Maddy repasó con rapidez en su mente todo lo que recordaba sobre Freya. Era la diosa del deseo, la bella Freya, la veleidosa, la del ala de halcón…

«Ah. Ahí estaba».

Una esperanza repentina la asaltó. Había un destello de esperanza -no mucho, aunque sí suficiente- que una vez más puso a latir su corazón.

Las runas le parecieron familiares ahora, y se encendieron con rapidez bajo sus dedos. También aquí, la red que las contenía bullía con impaciencia. Los enlaces picaban y los encantamientos brillaban de forma imperiosa.

Maddy los tocó con una sola mano, un manojo de lazos de colores como los de un poste de mayo. Tiró y…

…todo el entramado se soltó con un sonido de desgarro, rasgándose con una gran llamarada de gamas y tonos de color.

Esta vez el hielo no se resquebrajó, sino que se derritió, dejando a la durmiente húmeda e intacta, pestañeando y bostezando con delicadeza.

– ¿Quién eres tú? -inquirió cuando finalizó el proceso.

Ella le explicó con la mayor diligencia posible lo de la captura del Tuerto, el despertar de Skadi, la presencia del examinador, la reaparición del Susurrante y la irrupción de la Palabra.
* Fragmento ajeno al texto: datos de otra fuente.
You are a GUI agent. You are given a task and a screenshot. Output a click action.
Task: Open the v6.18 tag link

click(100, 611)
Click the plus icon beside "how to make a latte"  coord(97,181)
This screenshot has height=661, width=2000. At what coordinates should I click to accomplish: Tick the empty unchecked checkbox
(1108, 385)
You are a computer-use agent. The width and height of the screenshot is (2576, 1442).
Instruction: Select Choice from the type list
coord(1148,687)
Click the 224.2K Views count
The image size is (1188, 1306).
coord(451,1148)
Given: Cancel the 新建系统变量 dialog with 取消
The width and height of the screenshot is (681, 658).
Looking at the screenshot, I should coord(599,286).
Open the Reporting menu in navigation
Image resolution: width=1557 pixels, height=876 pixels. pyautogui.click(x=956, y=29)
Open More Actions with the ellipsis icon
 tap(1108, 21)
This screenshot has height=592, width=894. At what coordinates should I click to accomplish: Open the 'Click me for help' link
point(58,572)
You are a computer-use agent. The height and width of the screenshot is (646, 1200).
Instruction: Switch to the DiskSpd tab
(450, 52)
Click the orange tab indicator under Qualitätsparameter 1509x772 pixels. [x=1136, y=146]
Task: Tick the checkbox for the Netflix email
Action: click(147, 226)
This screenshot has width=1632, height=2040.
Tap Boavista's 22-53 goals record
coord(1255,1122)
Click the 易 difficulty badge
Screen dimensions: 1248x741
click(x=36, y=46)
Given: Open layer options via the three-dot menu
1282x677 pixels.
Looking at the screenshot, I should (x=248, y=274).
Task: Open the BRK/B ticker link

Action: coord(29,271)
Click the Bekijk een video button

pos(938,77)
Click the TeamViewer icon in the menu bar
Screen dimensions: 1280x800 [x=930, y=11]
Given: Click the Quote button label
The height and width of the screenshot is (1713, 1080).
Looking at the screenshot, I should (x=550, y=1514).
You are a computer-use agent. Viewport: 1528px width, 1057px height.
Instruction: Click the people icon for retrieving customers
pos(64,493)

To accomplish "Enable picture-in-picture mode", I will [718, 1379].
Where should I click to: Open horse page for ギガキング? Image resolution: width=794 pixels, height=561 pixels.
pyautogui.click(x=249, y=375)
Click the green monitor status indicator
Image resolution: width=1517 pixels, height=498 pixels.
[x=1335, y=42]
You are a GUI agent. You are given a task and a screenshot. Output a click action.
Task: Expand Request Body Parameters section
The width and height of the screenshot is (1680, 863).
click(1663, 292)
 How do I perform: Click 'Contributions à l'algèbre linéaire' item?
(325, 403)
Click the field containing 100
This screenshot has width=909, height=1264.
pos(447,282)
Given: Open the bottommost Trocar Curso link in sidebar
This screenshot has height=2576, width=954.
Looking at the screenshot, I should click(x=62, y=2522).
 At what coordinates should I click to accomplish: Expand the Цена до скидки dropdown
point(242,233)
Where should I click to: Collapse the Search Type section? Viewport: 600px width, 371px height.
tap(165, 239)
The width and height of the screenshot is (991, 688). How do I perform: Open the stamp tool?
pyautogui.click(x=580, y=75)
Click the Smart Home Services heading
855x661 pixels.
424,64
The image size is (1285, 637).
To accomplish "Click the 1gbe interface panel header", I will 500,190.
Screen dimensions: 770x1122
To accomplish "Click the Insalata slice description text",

Freya escuchó, con sus grandes ojos azules abiertos de par en par, pero los entrecerró de nuevo en cuanto la muchacha mencionó el nombre de Loki.

– Te lo advierto ahora -le espetó con rigidez-. Tengo ciertos asuntos pendientes… con Loki.

Maddy se preguntó por un momento si es que había alguien en los Nueve Mundos que no tuviera cosas pendientes con aquel tramposo.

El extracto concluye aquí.